Collected data entries
------
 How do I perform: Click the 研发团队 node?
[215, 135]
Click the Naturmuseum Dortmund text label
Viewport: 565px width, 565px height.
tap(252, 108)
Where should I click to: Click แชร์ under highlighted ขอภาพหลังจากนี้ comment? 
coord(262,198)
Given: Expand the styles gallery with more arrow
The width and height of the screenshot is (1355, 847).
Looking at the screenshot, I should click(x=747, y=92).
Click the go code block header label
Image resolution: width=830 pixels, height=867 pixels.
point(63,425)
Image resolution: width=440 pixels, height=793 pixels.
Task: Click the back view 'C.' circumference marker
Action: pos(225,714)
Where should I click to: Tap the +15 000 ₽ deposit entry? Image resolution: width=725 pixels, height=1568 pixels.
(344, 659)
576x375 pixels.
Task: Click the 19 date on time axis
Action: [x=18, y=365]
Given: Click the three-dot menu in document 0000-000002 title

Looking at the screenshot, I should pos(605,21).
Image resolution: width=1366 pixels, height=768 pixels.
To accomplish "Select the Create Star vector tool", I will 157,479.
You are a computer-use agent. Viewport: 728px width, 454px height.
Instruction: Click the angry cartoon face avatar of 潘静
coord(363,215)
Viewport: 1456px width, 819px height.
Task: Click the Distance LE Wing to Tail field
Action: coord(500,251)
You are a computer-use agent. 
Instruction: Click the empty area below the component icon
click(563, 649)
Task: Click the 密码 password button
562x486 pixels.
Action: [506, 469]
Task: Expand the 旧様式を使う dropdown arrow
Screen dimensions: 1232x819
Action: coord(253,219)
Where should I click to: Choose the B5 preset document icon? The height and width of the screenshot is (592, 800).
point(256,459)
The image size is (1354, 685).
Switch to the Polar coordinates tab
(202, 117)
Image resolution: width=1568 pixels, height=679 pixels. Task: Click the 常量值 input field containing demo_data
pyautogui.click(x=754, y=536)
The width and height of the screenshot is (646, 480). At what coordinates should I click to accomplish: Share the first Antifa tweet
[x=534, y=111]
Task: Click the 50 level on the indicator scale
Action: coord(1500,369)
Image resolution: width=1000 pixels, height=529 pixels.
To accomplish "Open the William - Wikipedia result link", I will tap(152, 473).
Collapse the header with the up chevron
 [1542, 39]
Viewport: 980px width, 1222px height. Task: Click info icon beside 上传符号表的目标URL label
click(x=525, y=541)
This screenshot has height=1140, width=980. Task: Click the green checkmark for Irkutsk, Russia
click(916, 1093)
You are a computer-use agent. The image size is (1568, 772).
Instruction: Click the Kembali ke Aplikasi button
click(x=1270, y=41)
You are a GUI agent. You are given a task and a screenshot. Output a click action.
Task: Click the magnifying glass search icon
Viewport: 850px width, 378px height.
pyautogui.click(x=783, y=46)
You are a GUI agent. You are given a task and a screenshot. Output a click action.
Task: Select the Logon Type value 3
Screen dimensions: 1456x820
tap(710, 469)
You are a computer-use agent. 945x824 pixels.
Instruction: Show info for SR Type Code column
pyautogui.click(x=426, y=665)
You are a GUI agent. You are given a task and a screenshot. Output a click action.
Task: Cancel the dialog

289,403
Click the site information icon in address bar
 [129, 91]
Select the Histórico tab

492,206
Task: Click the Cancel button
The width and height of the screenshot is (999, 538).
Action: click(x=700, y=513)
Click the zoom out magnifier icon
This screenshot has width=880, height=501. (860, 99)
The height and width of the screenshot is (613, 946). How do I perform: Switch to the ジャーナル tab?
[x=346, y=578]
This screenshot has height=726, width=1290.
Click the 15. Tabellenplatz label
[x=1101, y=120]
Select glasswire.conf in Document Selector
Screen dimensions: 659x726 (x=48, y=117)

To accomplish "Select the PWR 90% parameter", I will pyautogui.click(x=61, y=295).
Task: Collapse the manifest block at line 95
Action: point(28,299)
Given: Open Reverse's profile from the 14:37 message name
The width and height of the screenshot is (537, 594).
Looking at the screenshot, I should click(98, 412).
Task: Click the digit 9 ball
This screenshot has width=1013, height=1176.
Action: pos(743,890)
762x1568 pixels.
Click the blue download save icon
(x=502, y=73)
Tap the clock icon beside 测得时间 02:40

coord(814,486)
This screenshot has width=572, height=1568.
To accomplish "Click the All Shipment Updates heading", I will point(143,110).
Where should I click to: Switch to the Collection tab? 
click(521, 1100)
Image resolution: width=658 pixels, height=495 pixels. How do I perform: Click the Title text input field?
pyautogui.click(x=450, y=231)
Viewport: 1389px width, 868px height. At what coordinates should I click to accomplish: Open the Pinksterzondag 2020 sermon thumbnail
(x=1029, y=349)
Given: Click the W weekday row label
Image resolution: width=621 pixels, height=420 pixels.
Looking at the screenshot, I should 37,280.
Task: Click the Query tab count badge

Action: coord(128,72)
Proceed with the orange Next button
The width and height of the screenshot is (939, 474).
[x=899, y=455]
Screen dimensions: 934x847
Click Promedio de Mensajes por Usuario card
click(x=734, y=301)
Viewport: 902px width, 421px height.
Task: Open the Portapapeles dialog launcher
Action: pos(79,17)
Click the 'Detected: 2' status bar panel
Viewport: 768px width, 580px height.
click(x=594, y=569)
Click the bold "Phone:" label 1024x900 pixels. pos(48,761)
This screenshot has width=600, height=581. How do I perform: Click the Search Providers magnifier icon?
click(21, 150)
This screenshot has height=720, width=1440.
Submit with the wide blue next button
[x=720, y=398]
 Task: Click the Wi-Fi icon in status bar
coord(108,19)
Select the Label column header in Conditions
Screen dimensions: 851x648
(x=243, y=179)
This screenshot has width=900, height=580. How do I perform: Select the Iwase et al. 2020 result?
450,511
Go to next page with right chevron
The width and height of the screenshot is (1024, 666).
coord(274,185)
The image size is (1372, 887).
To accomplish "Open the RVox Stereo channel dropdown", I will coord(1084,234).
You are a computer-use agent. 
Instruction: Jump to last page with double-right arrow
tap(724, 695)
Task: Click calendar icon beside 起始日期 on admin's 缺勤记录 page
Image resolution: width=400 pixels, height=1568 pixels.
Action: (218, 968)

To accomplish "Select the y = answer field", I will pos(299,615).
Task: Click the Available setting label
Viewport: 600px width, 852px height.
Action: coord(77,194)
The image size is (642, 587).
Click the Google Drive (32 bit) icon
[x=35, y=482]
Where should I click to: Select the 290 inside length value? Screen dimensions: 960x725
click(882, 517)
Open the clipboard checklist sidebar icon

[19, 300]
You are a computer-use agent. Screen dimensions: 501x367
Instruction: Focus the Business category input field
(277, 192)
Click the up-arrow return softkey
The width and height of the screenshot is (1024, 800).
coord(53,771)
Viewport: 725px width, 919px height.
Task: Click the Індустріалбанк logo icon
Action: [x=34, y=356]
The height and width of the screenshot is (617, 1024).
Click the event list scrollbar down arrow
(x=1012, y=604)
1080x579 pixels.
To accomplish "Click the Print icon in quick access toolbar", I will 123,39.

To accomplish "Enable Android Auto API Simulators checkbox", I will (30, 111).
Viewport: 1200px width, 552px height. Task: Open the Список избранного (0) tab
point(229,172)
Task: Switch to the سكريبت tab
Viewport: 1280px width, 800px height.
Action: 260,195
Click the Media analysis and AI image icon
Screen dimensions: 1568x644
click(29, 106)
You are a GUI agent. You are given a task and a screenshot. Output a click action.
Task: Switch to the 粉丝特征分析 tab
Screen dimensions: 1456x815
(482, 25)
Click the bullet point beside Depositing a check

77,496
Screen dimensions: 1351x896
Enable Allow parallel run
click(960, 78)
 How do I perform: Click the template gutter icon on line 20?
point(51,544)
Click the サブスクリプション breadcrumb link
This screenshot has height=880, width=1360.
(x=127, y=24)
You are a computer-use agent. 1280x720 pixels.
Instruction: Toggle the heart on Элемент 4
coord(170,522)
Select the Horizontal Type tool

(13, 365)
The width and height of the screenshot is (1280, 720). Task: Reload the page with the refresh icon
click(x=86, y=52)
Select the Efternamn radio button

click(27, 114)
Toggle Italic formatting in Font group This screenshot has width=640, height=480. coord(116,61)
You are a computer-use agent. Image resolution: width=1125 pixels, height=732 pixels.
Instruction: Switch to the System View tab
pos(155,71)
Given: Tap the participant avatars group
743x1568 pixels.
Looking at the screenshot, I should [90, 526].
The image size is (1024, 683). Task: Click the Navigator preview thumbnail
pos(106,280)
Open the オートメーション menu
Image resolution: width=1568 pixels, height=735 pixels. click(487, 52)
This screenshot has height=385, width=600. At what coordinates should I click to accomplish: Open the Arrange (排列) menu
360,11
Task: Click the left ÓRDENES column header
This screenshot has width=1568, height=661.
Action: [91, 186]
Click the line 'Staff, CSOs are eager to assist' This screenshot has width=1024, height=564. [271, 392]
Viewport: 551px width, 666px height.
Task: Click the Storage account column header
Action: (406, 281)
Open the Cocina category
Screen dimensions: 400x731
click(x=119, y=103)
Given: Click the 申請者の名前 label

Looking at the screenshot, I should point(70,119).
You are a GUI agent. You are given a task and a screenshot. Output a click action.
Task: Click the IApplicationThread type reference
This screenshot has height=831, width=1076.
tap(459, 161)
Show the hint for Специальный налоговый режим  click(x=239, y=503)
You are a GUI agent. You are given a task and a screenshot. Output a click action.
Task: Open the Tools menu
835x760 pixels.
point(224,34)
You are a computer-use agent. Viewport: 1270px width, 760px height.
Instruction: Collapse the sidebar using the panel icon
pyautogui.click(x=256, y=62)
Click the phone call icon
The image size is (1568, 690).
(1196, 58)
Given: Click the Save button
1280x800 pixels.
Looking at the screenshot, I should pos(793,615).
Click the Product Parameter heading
------
* [REQUIRED WORK] Copy out the range of lines above starting at the line with "The width and height of the screenshot is (537, 594)." and ending at the line with "Click the bold", exactly and including both.

* [SOLUTION FOR THIS TASK]
The width and height of the screenshot is (537, 594).
Looking at the screenshot, I should click(98, 412).
Task: Click the digit 9 ball
This screenshot has width=1013, height=1176.
Action: pos(743,890)
762x1568 pixels.
Click the blue download save icon
(x=502, y=73)
Tap the clock icon beside 测得时间 02:40

coord(814,486)
This screenshot has width=572, height=1568.
To accomplish "Click the All Shipment Updates heading", I will point(143,110).
Where should I click to: Switch to the Collection tab? 
click(521, 1100)
Image resolution: width=658 pixels, height=495 pixels. How do I perform: Click the Title text input field?
pyautogui.click(x=450, y=231)
Viewport: 1389px width, 868px height. At what coordinates should I click to accomplish: Open the Pinksterzondag 2020 sermon thumbnail
(x=1029, y=349)
Given: Click the W weekday row label
Image resolution: width=621 pixels, height=420 pixels.
Looking at the screenshot, I should 37,280.
Task: Click the Query tab count badge

Action: coord(128,72)
Proceed with the orange Next button
The width and height of the screenshot is (939, 474).
[x=899, y=455]
Screen dimensions: 934x847
Click Promedio de Mensajes por Usuario card
click(x=734, y=301)
Viewport: 902px width, 421px height.
Task: Open the Portapapeles dialog launcher
Action: pos(79,17)
Click the 'Detected: 2' status bar panel
Viewport: 768px width, 580px height.
click(x=594, y=569)
Click the bold "Phone:" label 1024x900 pixels. pos(48,761)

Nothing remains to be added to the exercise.